Anciently, salt provided the financial support for pursuits like art. In Roman times, it was so precious it provided a means to pay soldiers. Our English word "salary" comes from the word salarium, a name given to the mineral when it functioned as currency. Its value as a rare commodity earned salt the nickname of 'white gold' sometime during the Middle Ages.
Jesus, during his famous sermon given on a mount, stated that believers were the "salt of the earth" and warned that it was possible for them to lose their saltiness. If believers lost their "flavor," they would be of no benefit to others.

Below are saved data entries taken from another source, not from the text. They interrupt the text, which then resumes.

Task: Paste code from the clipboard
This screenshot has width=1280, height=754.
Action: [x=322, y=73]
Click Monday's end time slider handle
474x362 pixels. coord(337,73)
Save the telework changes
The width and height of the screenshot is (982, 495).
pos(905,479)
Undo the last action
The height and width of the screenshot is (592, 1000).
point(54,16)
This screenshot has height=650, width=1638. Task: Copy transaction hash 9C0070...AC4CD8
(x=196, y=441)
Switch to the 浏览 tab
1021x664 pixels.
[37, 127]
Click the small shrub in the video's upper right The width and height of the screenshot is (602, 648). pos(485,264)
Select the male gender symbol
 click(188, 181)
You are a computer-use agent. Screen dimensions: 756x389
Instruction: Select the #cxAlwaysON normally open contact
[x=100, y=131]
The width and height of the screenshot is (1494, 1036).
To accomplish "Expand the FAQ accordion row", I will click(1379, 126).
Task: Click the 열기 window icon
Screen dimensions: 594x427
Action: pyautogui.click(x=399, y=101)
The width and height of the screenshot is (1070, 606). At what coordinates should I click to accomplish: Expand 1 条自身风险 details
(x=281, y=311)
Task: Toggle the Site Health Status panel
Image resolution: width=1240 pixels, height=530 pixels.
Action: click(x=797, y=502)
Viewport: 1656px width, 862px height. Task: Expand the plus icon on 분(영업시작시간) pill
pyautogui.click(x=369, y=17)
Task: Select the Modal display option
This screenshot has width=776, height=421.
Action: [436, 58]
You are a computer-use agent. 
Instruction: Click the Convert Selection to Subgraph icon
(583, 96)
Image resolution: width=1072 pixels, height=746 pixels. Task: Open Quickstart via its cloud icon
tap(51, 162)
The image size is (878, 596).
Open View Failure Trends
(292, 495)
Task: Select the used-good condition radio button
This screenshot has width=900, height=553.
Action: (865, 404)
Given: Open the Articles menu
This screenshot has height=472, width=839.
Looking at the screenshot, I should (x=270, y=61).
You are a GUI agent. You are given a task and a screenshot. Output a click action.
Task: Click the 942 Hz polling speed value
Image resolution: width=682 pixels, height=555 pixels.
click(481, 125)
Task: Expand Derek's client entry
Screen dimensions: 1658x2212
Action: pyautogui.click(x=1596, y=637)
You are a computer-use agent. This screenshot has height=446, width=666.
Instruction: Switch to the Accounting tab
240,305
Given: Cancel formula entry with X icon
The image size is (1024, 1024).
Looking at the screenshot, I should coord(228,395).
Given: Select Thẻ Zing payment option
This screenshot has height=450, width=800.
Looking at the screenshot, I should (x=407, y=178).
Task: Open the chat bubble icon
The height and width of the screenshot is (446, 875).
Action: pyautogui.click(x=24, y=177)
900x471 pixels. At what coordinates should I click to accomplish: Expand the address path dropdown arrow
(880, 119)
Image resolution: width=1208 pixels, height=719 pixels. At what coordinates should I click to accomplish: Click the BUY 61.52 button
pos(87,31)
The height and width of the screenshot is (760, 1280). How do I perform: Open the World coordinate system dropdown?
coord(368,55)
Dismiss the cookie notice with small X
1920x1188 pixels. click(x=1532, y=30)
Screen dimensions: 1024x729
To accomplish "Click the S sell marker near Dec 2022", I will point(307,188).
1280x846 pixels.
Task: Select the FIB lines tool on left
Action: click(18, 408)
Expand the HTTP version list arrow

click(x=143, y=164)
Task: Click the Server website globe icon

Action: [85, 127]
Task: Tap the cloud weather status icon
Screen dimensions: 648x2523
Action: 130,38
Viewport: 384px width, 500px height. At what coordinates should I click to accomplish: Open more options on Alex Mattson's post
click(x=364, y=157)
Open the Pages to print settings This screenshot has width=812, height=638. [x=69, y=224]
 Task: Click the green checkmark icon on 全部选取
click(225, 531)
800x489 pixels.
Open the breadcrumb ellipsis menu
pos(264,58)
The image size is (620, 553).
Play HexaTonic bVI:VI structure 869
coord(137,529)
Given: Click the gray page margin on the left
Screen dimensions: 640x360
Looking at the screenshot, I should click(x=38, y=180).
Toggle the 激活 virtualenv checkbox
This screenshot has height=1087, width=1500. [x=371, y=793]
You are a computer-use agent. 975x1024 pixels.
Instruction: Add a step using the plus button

They would then only be worthy of being "thrown out and trampled upon by men" (Matthew 5:13).
We begin to find our answer regarding the meaning of what Jesus stated by noting the context in which it was given.
14. You are the light of the world. A city that is set on a mountain cannot be hid. 15. Neither do they light a lamp and put it under a bushel basket, but on the lamp stand . . . you are to let your light shine before men, so that they may see your good works, and may glorify your Father . . . (Matthew 5:14 - 16, HBFV throughout)
Jesus tells those wishing to follow him that they must make a difference in the world. The difference made is "the flavor" or good works, sprinkled like salt, that believers are to do that shine like a light on a lampstand.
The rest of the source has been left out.